◆ Short task ◆
Please rewrite the rows below with "sidebar" replaced by "side panel" and everything else left unchanged.

============================================================

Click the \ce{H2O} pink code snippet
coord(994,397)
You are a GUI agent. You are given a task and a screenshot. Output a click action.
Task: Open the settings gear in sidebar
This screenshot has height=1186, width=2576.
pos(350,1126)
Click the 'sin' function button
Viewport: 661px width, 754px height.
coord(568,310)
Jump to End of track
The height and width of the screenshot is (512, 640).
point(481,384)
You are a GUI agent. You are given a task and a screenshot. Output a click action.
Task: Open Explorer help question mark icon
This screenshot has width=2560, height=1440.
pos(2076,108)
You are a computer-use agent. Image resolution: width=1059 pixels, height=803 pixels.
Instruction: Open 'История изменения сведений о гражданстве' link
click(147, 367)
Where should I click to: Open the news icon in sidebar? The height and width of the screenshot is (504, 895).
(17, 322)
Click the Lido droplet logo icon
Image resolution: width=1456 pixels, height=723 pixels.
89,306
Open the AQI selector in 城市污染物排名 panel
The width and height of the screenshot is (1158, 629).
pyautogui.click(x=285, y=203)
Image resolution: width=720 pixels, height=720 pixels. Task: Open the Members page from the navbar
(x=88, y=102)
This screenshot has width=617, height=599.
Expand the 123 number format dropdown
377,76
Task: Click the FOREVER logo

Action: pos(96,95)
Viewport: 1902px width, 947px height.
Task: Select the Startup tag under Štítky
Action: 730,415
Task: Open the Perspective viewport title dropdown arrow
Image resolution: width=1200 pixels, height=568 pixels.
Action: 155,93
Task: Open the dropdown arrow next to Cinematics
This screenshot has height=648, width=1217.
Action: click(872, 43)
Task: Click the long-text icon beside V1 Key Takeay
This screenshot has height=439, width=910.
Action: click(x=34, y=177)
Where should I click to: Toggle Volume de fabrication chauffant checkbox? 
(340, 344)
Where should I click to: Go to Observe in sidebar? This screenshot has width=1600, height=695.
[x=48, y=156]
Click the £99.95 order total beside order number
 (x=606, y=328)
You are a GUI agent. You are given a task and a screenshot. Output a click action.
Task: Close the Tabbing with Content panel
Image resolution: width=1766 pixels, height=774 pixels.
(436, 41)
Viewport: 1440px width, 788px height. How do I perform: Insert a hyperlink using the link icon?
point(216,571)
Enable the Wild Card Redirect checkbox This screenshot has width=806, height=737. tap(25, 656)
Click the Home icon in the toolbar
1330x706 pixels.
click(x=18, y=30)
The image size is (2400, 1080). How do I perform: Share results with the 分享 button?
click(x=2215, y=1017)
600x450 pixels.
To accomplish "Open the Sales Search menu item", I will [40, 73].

============================================================

◆ Task solution ◆
Click the \ce{H2O} pink code snippet
coord(994,397)
You are a GUI agent. You are given a task and a screenshot. Output a click action.
Task: Open the settings gear in side panel
This screenshot has height=1186, width=2576.
pos(350,1126)
Click the 'sin' function button
Viewport: 661px width, 754px height.
coord(568,310)
Jump to End of track
The height and width of the screenshot is (512, 640).
point(481,384)
You are a GUI agent. You are given a task and a screenshot. Output a click action.
Task: Open Explorer help question mark icon
This screenshot has width=2560, height=1440.
pos(2076,108)
You are a computer-use agent. Image resolution: width=1059 pixels, height=803 pixels.
Instruction: Open 'История изменения сведений о гражданстве' link
click(147, 367)
Where should I click to: Open the news icon in side panel? The height and width of the screenshot is (504, 895).
(17, 322)
Click the Lido droplet logo icon
Image resolution: width=1456 pixels, height=723 pixels.
89,306
Open the AQI selector in 城市污染物排名 panel
The width and height of the screenshot is (1158, 629).
pyautogui.click(x=285, y=203)
Image resolution: width=720 pixels, height=720 pixels. Task: Open the Members page from the navbar
(x=88, y=102)
This screenshot has width=617, height=599.
Expand the 123 number format dropdown
377,76
Task: Click the FOREVER logo

Action: pos(96,95)
Viewport: 1902px width, 947px height.
Task: Select the Startup tag under Štítky
Action: 730,415
Task: Open the Perspective viewport title dropdown arrow
Image resolution: width=1200 pixels, height=568 pixels.
Action: 155,93
Task: Open the dropdown arrow next to Cinematics
This screenshot has height=648, width=1217.
Action: click(872, 43)
Task: Click the long-text icon beside V1 Key Takeay
This screenshot has height=439, width=910.
Action: click(x=34, y=177)
Where should I click to: Toggle Volume de fabrication chauffant checkbox? 
(340, 344)
Where should I click to: Go to Observe in side panel? This screenshot has width=1600, height=695.
[x=48, y=156]
Click the £99.95 order total beside order number
 (x=606, y=328)
You are a GUI agent. You are given a task and a screenshot. Output a click action.
Task: Close the Tabbing with Content panel
Image resolution: width=1766 pixels, height=774 pixels.
(436, 41)
Viewport: 1440px width, 788px height. How do I perform: Insert a hyperlink using the link icon?
point(216,571)
Enable the Wild Card Redirect checkbox This screenshot has width=806, height=737. tap(25, 656)
Click the Home icon in the toolbar
1330x706 pixels.
click(x=18, y=30)
The image size is (2400, 1080). How do I perform: Share results with the 分享 button?
click(x=2215, y=1017)
600x450 pixels.
To accomplish "Open the Sales Search menu item", I will [40, 73].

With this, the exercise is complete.